Well, it happened and I ended up tracing through the assembly code - it turned out the optimizer worked a bit TOO well - it completely optimized out a macro call used to translate between parameters (the function to erase the block required a sector number. The OS called with the block number, so a simple multiplication was needed to convert). End result, the checks worked fine, but because the multiplication never happened, it erased the wrong block. (The erase code erased the block a sector belonged to - so sectors 0, 1, ... NUM_SECTORS_PER_BLOCK-1 erased the first block).
A little #pragma to disable optimizations on that one function and the bug was fixed.
Re:I don't believe 1% of computers give wrong answ (Score:4, Interesting)
I've seen this before... (Score:5, Interesting)
FLAC has a verify mode when encoding which, in parallel, decodes the encoded output and compares it against the original input to make sure they're identical. Every once in a while I'd get a report that there were verification failures, implying FLAC had a bug.
If it were actually a FLAC bug, the error would be repeatable* (same error in the same place) because the algorithm is deterministic, but upon rerunning the exact same command the users would get no error, or (rarely) an error in a different place. Then they'd run some other hardware checker and find the real problem.
Turns out FLAC encoding is also a nice little hardware stressor.
(* Pedants: yes, there could be some pseudo-random memory corruption, etc but that never turned out to be the case. PS I love valgrind.)
Re:The memory thing... (Score:4, Interesting)
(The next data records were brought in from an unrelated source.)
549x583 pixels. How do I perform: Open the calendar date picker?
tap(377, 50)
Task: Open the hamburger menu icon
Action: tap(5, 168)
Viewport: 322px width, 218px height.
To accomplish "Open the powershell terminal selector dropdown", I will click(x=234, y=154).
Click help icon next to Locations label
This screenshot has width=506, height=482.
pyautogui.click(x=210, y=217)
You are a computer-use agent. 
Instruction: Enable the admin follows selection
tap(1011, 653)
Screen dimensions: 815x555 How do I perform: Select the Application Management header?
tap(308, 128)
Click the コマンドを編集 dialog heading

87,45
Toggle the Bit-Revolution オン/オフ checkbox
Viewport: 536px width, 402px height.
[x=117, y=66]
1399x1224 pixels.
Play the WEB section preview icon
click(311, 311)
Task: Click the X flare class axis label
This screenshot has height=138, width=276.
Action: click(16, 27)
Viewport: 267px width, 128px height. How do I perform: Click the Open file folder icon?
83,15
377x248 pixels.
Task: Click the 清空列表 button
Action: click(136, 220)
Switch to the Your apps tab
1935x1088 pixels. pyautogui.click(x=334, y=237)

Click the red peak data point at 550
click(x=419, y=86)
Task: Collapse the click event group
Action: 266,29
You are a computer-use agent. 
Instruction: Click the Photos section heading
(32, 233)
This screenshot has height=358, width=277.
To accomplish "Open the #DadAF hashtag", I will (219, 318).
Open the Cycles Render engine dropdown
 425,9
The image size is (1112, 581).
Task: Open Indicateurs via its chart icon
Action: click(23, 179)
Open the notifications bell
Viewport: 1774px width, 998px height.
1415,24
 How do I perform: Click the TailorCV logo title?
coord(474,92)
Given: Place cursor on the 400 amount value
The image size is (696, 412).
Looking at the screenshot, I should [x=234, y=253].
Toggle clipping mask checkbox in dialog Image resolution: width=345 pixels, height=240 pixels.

Look up "bathtub curve" sometime.
This is exactly why I cringe when I hear people saying "we need to replace that hardware because its been running for a few years now so might fail soon" - the chances of your brand new hardware going pop are often far higher than the tired old hardware. Eventually the old kit will of course die, but in my experience that is far further into the future than most people imagine.
I've not quite figured out the optimal hardware replacement frequency, but I tend to think that for servers (excluding the hard drives) the time you want to replace it is largely when it is no longer powerful enough to do what you want, rather than because its a bit old and creaky and you're worried it might break.
Hard drives, on the other hand, seem to break with reasonable frequency whatever their age, so usually I just run them (in a RAID) until they either give up, or SMART tells me they are reallocating large numbers of sectors, rather than trying to preemptively replace them.
Re:I don't believe 1% of computers give wrong answ (Score:4, Interesting)
It used to, I don't know about current gen RTS's. But back ~2000 RTS typically you would run in a lock-step model. We used fixed-point to guarantee each machine was doing the _exact_ same 3D math due to the imprecision of the FPU. ANY discrepancy and your game state was boned. I believe at the time this decision was due to network implementation -- I don't know the exact reason though since I was doing rendering / optimizations.
You also have to keep in mind the context. Back in 2000 AMD's FPU was beating the pants of the Intel's (depending on the operation as much as 1000% !!) With Intel having such a slow FPU you didn't rely on it unless you had to. Also, using C's 64-bit 'double' was prohibited for two reasons:
a) the PS2 emulated it IN SOFTWARE !
b) it was horrendously SLOW compared to 32-bit floats.
Game programmers stayed as far away as possible from floats (and especially doubles!) as long as (reasonably) possible. For FPS you were forced to go the float route because while Intel hid the latency of the INT-to-FLOAT casts it was just easier to stay entirely in the float domain. That also opened the door for some clever optimizations like Carmack did with over-lapping the FPU and INT units but that was the rare case.
On PS3 you take a HUGE Load-Hit-Store penalty if you try doing the naive INT32-to-FLOAT32 cast so fixed point has fallen out favor for lack of performance reasons.